In full and without change, transcribe the records below.

* **DATA RECORDS**
↓↓↓
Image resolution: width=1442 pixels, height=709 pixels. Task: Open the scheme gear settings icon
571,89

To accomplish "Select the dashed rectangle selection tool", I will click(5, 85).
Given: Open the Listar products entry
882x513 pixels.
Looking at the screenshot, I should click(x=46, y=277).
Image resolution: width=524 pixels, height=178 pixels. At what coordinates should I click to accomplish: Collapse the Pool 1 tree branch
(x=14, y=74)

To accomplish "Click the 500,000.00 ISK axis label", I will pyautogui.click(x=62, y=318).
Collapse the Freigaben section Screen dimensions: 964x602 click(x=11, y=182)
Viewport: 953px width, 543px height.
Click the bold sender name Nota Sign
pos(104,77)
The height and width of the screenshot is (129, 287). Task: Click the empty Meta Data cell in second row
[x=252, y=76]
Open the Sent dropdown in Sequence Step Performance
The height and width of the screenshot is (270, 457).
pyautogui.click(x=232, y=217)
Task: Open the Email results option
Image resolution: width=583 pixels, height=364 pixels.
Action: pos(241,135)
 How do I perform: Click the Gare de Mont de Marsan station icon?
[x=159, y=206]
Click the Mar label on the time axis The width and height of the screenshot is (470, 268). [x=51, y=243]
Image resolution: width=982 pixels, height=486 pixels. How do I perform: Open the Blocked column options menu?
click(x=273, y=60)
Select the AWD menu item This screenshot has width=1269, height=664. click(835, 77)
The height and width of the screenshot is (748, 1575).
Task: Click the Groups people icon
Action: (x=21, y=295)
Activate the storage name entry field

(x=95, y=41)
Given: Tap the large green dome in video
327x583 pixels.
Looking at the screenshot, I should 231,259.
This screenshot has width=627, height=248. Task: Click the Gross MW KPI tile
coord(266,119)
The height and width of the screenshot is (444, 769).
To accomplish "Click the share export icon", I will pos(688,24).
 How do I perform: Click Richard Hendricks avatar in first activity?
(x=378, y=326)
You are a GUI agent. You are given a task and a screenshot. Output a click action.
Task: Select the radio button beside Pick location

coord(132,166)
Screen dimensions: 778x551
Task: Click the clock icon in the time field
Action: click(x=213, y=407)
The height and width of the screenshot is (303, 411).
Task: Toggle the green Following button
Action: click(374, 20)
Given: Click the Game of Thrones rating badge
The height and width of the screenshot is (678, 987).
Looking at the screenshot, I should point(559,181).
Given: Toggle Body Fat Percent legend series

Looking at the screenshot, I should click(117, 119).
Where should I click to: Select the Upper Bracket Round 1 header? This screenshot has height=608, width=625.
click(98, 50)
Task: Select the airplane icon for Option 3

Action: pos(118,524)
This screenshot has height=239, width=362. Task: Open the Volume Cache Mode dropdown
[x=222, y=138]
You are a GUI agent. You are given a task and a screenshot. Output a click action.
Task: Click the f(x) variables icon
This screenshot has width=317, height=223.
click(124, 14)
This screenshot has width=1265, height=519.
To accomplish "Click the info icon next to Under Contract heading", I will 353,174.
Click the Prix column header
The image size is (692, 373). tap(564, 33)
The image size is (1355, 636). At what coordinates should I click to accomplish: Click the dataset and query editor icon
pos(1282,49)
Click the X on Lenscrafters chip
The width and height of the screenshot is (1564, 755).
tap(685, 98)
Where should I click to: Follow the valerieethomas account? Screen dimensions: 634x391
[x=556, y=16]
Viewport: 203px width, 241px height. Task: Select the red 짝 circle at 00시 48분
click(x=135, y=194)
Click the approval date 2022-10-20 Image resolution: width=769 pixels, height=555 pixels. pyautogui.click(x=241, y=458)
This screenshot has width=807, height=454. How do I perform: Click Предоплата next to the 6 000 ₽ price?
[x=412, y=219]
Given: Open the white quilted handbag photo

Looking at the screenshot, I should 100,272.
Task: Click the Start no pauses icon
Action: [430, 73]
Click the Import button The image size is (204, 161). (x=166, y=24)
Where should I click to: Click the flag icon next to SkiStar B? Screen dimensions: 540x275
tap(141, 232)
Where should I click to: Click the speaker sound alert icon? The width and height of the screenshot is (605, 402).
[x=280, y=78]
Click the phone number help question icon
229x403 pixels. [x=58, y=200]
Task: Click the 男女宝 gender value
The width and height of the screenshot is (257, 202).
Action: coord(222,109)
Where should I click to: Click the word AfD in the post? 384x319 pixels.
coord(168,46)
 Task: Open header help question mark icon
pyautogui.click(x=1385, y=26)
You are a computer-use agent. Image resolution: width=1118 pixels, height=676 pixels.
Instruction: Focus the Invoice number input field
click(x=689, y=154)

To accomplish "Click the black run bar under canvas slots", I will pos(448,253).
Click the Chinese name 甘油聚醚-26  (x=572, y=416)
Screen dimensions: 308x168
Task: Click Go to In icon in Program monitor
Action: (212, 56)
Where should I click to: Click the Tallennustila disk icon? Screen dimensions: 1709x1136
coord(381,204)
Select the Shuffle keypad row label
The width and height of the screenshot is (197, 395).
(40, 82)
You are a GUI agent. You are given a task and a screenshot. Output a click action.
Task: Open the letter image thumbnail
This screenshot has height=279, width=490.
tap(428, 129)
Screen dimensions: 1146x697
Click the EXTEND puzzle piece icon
↑↑↑
* **RESPONSE**
Image resolution: width=1442 pixels, height=709 pixels. Task: Open the scheme gear settings icon
571,89

To accomplish "Select the dashed rectangle selection tool", I will click(5, 85).
Given: Open the Listar products entry
882x513 pixels.
Looking at the screenshot, I should click(x=46, y=277).
Image resolution: width=524 pixels, height=178 pixels. At what coordinates should I click to accomplish: Collapse the Pool 1 tree branch
(x=14, y=74)

To accomplish "Click the 500,000.00 ISK axis label", I will pyautogui.click(x=62, y=318).
Collapse the Freigaben section Screen dimensions: 964x602 click(x=11, y=182)
Viewport: 953px width, 543px height.
Click the bold sender name Nota Sign
pos(104,77)
The height and width of the screenshot is (129, 287). Task: Click the empty Meta Data cell in second row
[x=252, y=76]
Open the Sent dropdown in Sequence Step Performance
The height and width of the screenshot is (270, 457).
pyautogui.click(x=232, y=217)
Task: Open the Email results option
Image resolution: width=583 pixels, height=364 pixels.
Action: pos(241,135)
 How do I perform: Click the Gare de Mont de Marsan station icon?
[x=159, y=206]
Click the Mar label on the time axis The width and height of the screenshot is (470, 268). [x=51, y=243]
Image resolution: width=982 pixels, height=486 pixels. How do I perform: Open the Blocked column options menu?
click(x=273, y=60)
Select the AWD menu item This screenshot has width=1269, height=664. click(835, 77)
The height and width of the screenshot is (748, 1575).
Task: Click the Groups people icon
Action: (x=21, y=295)
Activate the storage name entry field

(x=95, y=41)
Given: Tap the large green dome in video
327x583 pixels.
Looking at the screenshot, I should 231,259.
This screenshot has width=627, height=248. Task: Click the Gross MW KPI tile
coord(266,119)
The height and width of the screenshot is (444, 769).
To accomplish "Click the share export icon", I will pos(688,24).
 How do I perform: Click Richard Hendricks avatar in first activity?
(x=378, y=326)
You are a GUI agent. You are given a task and a screenshot. Output a click action.
Task: Select the radio button beside Pick location

coord(132,166)
Screen dimensions: 778x551
Task: Click the clock icon in the time field
Action: click(x=213, y=407)
The height and width of the screenshot is (303, 411).
Task: Toggle the green Following button
Action: click(374, 20)
Given: Click the Game of Thrones rating badge
The height and width of the screenshot is (678, 987).
Looking at the screenshot, I should point(559,181).
Given: Toggle Body Fat Percent legend series

Looking at the screenshot, I should click(117, 119).
Where should I click to: Select the Upper Bracket Round 1 header? This screenshot has height=608, width=625.
click(98, 50)
Task: Select the airplane icon for Option 3

Action: pos(118,524)
This screenshot has height=239, width=362. Task: Open the Volume Cache Mode dropdown
[x=222, y=138]
You are a GUI agent. You are given a task and a screenshot. Output a click action.
Task: Click the f(x) variables icon
This screenshot has width=317, height=223.
click(124, 14)
This screenshot has width=1265, height=519.
To accomplish "Click the info icon next to Under Contract heading", I will 353,174.
Click the Prix column header
The image size is (692, 373). tap(564, 33)
The image size is (1355, 636). At what coordinates should I click to accomplish: Click the dataset and query editor icon
pos(1282,49)
Click the X on Lenscrafters chip
The width and height of the screenshot is (1564, 755).
tap(685, 98)
Where should I click to: Follow the valerieethomas account? Screen dimensions: 634x391
[x=556, y=16]
Viewport: 203px width, 241px height. Task: Select the red 짝 circle at 00시 48분
click(x=135, y=194)
Click the approval date 2022-10-20 Image resolution: width=769 pixels, height=555 pixels. pyautogui.click(x=241, y=458)
This screenshot has width=807, height=454. How do I perform: Click Предоплата next to the 6 000 ₽ price?
[x=412, y=219]
Given: Open the white quilted handbag photo

Looking at the screenshot, I should 100,272.
Task: Click the Start no pauses icon
Action: [430, 73]
Click the Import button The image size is (204, 161). (x=166, y=24)
Where should I click to: Click the flag icon next to SkiStar B? Screen dimensions: 540x275
tap(141, 232)
Where should I click to: Click the speaker sound alert icon? The width and height of the screenshot is (605, 402).
[x=280, y=78]
Click the phone number help question icon
229x403 pixels. [x=58, y=200]
Task: Click the 男女宝 gender value
The width and height of the screenshot is (257, 202).
Action: coord(222,109)
Where should I click to: Click the word AfD in the post? 384x319 pixels.
coord(168,46)
 Task: Open header help question mark icon
pyautogui.click(x=1385, y=26)
You are a computer-use agent. Image resolution: width=1118 pixels, height=676 pixels.
Instruction: Focus the Invoice number input field
click(x=689, y=154)

To accomplish "Click the black run bar under canvas slots", I will pos(448,253).
Click the Chinese name 甘油聚醚-26  (x=572, y=416)
Screen dimensions: 308x168
Task: Click Go to In icon in Program monitor
Action: (212, 56)
Where should I click to: Click the Tallennustila disk icon? Screen dimensions: 1709x1136
coord(381,204)
Select the Shuffle keypad row label
The width and height of the screenshot is (197, 395).
(40, 82)
You are a GUI agent. You are given a task and a screenshot. Output a click action.
Task: Open the letter image thumbnail
This screenshot has height=279, width=490.
tap(428, 129)
Screen dimensions: 1146x697
Click the EXTEND puzzle piece icon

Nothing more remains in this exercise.